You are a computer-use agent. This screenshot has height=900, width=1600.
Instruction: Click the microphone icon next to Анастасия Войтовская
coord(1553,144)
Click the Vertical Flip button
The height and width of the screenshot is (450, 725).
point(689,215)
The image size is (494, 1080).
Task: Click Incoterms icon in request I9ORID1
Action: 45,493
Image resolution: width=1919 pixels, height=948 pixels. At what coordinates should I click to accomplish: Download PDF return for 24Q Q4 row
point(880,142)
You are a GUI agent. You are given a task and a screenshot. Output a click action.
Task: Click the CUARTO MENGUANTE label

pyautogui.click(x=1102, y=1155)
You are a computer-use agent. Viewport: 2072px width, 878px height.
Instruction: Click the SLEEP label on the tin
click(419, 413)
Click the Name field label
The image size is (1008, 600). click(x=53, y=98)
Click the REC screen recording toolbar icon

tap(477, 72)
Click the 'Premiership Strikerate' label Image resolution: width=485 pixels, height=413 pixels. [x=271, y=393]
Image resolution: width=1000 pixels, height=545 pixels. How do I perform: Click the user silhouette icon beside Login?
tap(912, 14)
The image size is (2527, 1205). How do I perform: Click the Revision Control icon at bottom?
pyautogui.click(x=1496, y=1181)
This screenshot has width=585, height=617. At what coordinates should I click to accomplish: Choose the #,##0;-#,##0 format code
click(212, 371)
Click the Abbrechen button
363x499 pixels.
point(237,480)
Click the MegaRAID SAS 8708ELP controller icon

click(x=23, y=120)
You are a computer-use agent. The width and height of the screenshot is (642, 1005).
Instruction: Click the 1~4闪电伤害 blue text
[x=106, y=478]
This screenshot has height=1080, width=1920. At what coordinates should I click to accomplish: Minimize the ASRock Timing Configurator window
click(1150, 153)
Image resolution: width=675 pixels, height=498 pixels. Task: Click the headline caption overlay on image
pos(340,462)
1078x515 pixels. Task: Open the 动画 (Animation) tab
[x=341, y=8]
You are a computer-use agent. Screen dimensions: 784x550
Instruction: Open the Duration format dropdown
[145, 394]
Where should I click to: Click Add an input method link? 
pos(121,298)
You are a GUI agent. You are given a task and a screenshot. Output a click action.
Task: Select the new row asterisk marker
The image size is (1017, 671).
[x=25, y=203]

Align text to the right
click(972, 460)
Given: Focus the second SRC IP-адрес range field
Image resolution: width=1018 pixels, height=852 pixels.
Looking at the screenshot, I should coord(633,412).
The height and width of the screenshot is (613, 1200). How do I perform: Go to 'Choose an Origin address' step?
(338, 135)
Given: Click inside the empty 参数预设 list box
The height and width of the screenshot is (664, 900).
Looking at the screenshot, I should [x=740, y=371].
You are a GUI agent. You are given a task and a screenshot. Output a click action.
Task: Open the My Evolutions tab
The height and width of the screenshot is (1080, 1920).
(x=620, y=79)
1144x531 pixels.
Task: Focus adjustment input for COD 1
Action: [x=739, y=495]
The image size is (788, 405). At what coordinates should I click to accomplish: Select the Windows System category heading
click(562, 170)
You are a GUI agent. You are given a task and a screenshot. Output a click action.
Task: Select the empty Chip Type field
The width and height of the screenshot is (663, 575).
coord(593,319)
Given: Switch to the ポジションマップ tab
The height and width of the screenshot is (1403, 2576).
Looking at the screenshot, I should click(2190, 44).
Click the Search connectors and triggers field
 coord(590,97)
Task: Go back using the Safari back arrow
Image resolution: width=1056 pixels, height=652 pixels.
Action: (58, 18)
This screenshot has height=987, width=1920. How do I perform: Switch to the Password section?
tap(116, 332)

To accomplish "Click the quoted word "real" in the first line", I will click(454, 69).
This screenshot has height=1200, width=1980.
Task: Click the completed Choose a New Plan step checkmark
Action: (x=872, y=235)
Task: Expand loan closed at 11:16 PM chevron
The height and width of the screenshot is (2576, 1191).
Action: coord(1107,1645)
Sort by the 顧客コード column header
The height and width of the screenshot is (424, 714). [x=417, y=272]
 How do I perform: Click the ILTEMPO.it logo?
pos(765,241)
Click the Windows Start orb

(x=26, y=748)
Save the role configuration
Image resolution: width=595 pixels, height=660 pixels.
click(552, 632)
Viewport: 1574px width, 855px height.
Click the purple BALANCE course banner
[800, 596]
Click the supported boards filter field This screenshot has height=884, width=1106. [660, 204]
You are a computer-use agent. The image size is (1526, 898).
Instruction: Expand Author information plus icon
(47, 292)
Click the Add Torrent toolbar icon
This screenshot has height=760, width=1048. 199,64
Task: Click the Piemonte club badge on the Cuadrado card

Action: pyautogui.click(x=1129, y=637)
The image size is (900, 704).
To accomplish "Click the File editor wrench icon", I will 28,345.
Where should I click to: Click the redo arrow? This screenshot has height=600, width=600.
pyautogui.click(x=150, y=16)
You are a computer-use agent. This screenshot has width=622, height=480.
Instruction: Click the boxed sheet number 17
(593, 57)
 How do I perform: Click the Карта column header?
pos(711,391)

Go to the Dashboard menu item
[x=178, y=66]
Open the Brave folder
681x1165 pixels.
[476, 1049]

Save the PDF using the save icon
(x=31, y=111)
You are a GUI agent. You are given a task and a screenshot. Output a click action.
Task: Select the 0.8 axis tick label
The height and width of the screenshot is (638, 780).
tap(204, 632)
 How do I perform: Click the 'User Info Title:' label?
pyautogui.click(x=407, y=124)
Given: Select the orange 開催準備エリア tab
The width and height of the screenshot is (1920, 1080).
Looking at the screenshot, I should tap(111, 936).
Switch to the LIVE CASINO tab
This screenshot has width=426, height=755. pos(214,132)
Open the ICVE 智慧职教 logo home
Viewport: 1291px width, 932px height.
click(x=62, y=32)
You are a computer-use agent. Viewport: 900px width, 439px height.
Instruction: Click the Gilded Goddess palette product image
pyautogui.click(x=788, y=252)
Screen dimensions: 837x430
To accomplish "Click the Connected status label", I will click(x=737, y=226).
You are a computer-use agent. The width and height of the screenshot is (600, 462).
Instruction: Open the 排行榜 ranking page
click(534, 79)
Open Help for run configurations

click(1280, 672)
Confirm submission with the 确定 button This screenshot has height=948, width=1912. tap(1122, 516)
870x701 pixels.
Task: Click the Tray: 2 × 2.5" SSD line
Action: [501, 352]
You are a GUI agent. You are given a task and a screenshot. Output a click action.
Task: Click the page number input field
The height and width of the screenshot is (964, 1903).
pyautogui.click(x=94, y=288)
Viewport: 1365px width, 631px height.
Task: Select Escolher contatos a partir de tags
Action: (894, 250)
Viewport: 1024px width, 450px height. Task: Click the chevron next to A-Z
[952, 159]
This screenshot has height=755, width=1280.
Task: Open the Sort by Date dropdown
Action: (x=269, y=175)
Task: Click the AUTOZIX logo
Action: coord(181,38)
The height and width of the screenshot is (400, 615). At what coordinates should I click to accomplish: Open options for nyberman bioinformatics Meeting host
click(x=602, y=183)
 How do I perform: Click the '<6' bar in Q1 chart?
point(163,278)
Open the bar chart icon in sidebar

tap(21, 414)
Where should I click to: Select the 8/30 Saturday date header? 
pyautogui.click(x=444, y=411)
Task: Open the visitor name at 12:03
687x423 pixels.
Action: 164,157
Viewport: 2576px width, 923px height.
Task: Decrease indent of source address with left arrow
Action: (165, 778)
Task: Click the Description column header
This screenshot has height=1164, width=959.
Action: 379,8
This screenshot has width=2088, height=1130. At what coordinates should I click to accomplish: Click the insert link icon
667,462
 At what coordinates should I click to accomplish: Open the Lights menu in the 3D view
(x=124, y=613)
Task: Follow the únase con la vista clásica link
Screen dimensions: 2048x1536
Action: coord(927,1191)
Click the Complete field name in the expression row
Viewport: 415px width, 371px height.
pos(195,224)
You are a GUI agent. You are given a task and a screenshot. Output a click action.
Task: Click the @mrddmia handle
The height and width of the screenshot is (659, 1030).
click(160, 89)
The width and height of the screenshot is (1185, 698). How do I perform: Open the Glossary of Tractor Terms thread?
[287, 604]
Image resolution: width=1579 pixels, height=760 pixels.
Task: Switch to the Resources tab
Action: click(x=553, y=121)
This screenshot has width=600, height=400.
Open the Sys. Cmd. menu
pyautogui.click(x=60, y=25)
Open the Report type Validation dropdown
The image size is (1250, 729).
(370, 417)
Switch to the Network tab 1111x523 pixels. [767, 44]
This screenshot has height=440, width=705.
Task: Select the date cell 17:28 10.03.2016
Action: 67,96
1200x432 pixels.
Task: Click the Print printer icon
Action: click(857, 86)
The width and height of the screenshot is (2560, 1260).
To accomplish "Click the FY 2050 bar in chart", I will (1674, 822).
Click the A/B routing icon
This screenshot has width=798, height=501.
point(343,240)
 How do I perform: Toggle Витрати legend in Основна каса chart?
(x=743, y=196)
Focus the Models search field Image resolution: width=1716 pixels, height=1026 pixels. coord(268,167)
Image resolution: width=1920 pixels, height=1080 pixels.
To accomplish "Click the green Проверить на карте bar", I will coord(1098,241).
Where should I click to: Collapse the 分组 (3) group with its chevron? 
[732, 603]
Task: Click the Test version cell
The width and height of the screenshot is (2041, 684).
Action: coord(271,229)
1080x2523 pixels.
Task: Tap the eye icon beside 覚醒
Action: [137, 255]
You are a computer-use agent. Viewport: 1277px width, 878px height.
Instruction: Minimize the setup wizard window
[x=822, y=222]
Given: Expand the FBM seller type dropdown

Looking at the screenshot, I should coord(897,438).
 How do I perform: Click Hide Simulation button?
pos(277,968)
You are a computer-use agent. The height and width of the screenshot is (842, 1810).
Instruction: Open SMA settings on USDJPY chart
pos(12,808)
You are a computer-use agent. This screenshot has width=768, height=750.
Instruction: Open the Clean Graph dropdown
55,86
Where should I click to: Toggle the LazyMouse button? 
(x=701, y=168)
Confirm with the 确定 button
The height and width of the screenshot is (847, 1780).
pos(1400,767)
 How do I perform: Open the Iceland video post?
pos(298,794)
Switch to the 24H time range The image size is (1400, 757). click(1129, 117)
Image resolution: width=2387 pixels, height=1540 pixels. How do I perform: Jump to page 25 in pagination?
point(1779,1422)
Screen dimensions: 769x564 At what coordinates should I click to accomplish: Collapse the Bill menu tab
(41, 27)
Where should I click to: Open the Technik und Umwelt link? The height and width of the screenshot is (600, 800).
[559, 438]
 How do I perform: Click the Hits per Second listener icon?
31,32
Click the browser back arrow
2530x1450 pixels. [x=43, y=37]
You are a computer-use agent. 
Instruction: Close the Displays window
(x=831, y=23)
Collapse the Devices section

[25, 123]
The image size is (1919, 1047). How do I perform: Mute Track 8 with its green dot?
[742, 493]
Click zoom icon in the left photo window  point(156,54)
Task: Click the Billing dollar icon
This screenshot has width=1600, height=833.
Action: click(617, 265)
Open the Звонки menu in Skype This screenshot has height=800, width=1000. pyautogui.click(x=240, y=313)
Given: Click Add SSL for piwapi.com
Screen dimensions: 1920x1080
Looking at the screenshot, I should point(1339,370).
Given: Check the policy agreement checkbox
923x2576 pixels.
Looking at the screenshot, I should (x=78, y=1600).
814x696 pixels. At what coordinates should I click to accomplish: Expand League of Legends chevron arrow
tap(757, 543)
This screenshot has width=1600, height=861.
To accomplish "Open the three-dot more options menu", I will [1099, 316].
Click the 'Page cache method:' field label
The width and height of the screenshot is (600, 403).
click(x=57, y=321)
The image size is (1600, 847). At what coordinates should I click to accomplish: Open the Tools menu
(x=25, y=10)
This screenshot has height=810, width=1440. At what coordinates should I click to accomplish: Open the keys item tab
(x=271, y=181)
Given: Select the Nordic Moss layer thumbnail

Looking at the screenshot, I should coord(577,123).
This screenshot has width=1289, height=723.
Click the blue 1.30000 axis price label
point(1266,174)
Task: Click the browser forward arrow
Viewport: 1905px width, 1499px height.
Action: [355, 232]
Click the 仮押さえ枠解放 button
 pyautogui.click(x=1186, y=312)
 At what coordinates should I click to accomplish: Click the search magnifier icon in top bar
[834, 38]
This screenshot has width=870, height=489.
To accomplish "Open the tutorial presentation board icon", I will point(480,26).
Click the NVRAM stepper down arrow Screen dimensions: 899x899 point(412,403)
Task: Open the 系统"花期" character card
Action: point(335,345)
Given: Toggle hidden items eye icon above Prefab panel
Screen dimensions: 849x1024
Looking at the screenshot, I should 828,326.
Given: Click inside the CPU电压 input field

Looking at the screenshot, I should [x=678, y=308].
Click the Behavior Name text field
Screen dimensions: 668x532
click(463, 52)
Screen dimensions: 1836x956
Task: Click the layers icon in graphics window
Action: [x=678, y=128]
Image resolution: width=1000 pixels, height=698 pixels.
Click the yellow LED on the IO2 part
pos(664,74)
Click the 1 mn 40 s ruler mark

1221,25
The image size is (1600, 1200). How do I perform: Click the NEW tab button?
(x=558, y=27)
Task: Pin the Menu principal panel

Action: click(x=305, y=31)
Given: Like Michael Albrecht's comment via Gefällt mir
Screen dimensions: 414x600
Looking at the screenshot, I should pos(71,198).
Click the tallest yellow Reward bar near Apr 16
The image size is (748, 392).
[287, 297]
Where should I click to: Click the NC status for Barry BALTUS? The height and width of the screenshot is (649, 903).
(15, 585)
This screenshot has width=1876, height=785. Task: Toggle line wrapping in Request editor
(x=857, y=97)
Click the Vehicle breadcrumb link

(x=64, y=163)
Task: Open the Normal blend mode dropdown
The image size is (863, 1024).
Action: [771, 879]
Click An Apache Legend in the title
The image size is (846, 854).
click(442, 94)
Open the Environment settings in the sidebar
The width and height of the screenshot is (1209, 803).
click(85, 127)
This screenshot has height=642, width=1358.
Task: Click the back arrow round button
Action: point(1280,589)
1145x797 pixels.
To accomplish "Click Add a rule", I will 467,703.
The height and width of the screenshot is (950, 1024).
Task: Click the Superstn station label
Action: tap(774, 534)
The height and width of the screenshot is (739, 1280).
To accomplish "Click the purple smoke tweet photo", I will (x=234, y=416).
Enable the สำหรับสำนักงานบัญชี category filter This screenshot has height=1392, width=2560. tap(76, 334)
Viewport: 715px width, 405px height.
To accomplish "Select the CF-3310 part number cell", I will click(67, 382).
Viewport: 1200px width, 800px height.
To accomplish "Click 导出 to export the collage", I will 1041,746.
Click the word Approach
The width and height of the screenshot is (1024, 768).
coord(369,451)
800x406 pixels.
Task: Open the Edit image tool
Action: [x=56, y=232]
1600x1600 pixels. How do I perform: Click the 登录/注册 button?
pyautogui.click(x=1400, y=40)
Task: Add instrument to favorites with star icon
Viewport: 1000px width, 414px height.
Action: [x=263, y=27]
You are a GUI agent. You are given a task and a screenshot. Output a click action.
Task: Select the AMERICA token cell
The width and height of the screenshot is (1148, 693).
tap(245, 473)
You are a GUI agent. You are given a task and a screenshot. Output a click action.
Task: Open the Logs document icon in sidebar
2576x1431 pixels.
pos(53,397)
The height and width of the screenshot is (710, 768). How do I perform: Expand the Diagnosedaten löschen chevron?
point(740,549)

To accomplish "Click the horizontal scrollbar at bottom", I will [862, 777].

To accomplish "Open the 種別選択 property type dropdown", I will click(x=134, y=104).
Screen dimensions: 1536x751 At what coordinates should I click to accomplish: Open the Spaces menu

####################

Reproduce the data from its first line through the line containing "Click the 'Premiership", inclusive, swapping "label" for "caption" and leaving everything else unchanged.

§ **TASK RESULT**:
You are a computer-use agent. This screenshot has height=900, width=1600.
Instruction: Click the microphone icon next to Анастасия Войтовская
coord(1553,144)
Click the Vertical Flip button
The height and width of the screenshot is (450, 725).
point(689,215)
The image size is (494, 1080).
Task: Click Incoterms icon in request I9ORID1
Action: 45,493
Image resolution: width=1919 pixels, height=948 pixels. At what coordinates should I click to accomplish: Download PDF return for 24Q Q4 row
point(880,142)
You are a GUI agent. You are given a task and a screenshot. Output a click action.
Task: Click the CUARTO MENGUANTE caption

pyautogui.click(x=1102, y=1155)
You are a computer-use agent. Viewport: 2072px width, 878px height.
Instruction: Click the SLEEP caption on the tin
click(419, 413)
Click the Name field caption
The image size is (1008, 600). click(x=53, y=98)
Click the REC screen recording toolbar icon

tap(477, 72)
Click the 'Premiership Strikerate' caption Image resolution: width=485 pixels, height=413 pixels. [x=271, y=393]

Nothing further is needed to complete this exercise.